No matter how an audience reckons Kate’s attitude, she demonstrates her awareness of Petruchio’s game both in the way she develops flowery speech for Vincentio, and in the way she figures Petruchio metaphorically—”And the moon changes even as your mind” (20). In Renaissance symbolism, the moon represents woman, who borrows her strength from man just as the moon borrows its light from the sun. By comparing Petruchio to the moon, Kate equates Petruchio with a woman, and reveals her understanding of his tactics. By playing the part of the fickle woman, Petruchio is trying to beat women at their own game. Such a victory would make him the real master of his house, not simply master in name alone. It will be further noted that Elizabethans were quite anxious about domineering wives and weak husbands, as the relevant laws and ritual punishments reflect.

Hortensio reminds us of this kind of anxiety with his comment, “‘A will make the man mad, to make a woman of him.”(35) Preying upon this fear, Kate embellishes her greeting to Vincentio by referring to a potential male bedfellow for him. This idea dredges up all the tension in the audience occasioned by the act of crossdressing in the Induction. When countermanded, however, Kate alludes to the metaphor of the sun and moon again. This time, she assigns Petruchio to a man’s traditional place in the system: “Pardon, old father, my mistaking eyes,/That have been so bedazzled by the sun...”(44-45). Her comment is meant to be taken both literally and figuratively, and this demonstrates Kate’s own sophistication with language, second best only to Petruchio. The remark is construed literally to mean that Kate was momentarily blinded by the bright light of the day, so she saw an old man as a green one, or as a young girl. The switch in sex from old to young is plausible to a Renaissance mind, since notions of maleness and femaleness tended to be grouped with ideas of age: for example, a person is thought of as feminine until he reaches maturity and becomes a masculine man. Figuratively construed, Kate refers to herself as necessarily blinded by the demands of her husband, who is compared to the sun. Thus, Kate alerts the audience to the fact that she only says what Petruchio tells her to; she does not take him seriously at this point.

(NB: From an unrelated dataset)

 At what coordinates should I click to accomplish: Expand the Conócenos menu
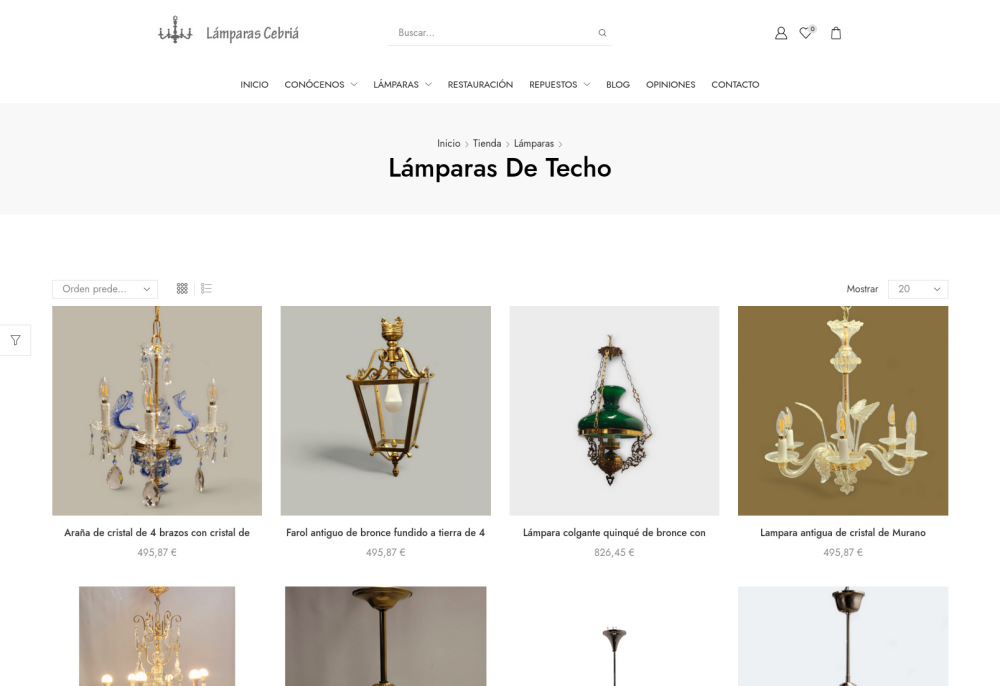click(320, 84)
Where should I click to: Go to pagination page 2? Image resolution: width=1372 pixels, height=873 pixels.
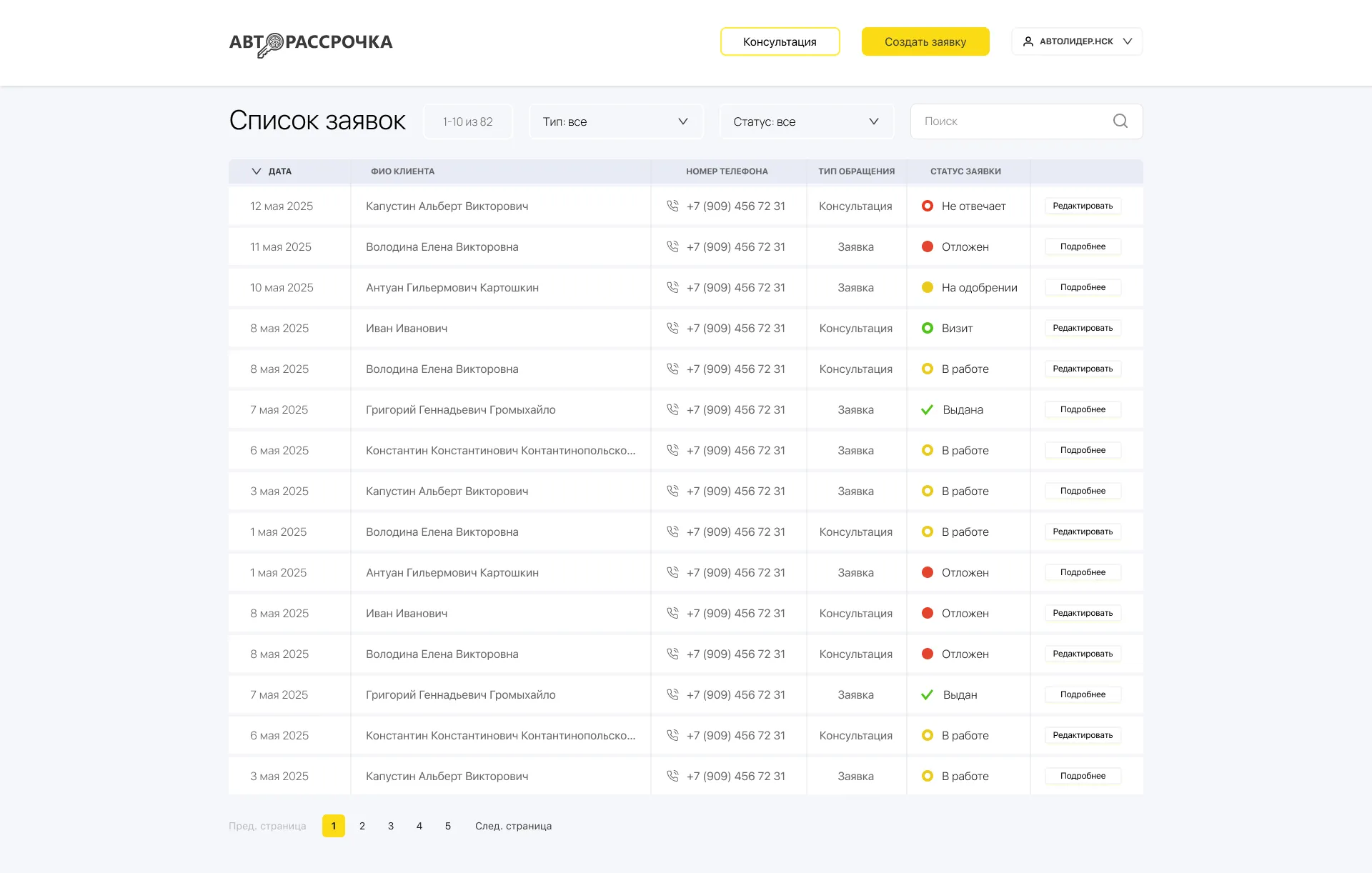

Hortensio makes a comparison of his own, which equates Kate with a field to be won or lost during a war. The metaphor assumes yet another, older one where the woman represents the fields that lie fallow until a man comes along to till them. Petruchio, not so happy with Hortensio’s completely banal comparison, suggests one from the game of bowling. A game metaphor is not so unusual if we recall his references to hawking, another pursuit for those with leisure. In his metaphor, it is assumed that Kate should not roll against the bias. Petruchio thus thinks of himself as the portion of a bowling ball which weights it, thereby influencing its path. It would be interesting to speculate here how Petruchio conceptualizes Kate, whether as an active bowler, or as a passive bowling pin, that is, as an obstacle. An answer would shed light on how much independence she possesses while she continues to take orders from her demanding husband.